▸ **How to complete this task**
Each entry is to be restated word for word, with nothing omitted.

▸ **Data records**
=== Begin Enclosure ===
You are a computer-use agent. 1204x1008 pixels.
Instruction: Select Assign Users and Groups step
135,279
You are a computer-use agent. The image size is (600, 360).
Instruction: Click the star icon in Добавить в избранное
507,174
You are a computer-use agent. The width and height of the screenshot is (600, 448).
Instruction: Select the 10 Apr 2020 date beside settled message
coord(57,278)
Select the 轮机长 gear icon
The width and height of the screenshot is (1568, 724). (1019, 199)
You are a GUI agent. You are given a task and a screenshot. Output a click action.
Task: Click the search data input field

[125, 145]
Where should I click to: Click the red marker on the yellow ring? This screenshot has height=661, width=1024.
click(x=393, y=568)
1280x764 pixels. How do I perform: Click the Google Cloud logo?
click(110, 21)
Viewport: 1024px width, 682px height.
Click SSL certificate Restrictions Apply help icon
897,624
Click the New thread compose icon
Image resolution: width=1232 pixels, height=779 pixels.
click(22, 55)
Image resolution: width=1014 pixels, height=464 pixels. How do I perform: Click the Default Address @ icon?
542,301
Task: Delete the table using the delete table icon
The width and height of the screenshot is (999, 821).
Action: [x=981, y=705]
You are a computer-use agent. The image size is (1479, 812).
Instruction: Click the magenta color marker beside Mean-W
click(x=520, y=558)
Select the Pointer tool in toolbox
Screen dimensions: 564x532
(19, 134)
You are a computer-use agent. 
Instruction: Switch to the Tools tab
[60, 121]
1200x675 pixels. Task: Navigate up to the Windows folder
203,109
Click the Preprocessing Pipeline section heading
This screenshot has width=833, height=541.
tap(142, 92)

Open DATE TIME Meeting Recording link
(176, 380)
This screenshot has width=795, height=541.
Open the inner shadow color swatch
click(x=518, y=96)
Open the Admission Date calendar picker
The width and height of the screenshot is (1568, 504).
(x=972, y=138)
=== End Enclosure ===
▸ **Task output**
You are a computer-use agent. 1204x1008 pixels.
Instruction: Select Assign Users and Groups step
135,279
You are a computer-use agent. The image size is (600, 360).
Instruction: Click the star icon in Добавить в избранное
507,174
You are a computer-use agent. The width and height of the screenshot is (600, 448).
Instruction: Select the 10 Apr 2020 date beside settled message
coord(57,278)
Select the 轮机长 gear icon
The width and height of the screenshot is (1568, 724). (1019, 199)
You are a GUI agent. You are given a task and a screenshot. Output a click action.
Task: Click the search data input field

[125, 145]
Where should I click to: Click the red marker on the yellow ring? This screenshot has height=661, width=1024.
click(x=393, y=568)
1280x764 pixels. How do I perform: Click the Google Cloud logo?
click(110, 21)
Viewport: 1024px width, 682px height.
Click SSL certificate Restrictions Apply help icon
897,624
Click the New thread compose icon
Image resolution: width=1232 pixels, height=779 pixels.
click(22, 55)
Image resolution: width=1014 pixels, height=464 pixels. How do I perform: Click the Default Address @ icon?
542,301
Task: Delete the table using the delete table icon
The width and height of the screenshot is (999, 821).
Action: [x=981, y=705]
You are a computer-use agent. The image size is (1479, 812).
Instruction: Click the magenta color marker beside Mean-W
click(x=520, y=558)
Select the Pointer tool in toolbox
Screen dimensions: 564x532
(19, 134)
You are a computer-use agent. 
Instruction: Switch to the Tools tab
[60, 121]
1200x675 pixels. Task: Navigate up to the Windows folder
203,109
Click the Preprocessing Pipeline section heading
This screenshot has width=833, height=541.
tap(142, 92)

Open DATE TIME Meeting Recording link
(176, 380)
This screenshot has width=795, height=541.
Open the inner shadow color swatch
click(x=518, y=96)
Open the Admission Date calendar picker
The width and height of the screenshot is (1568, 504).
(x=972, y=138)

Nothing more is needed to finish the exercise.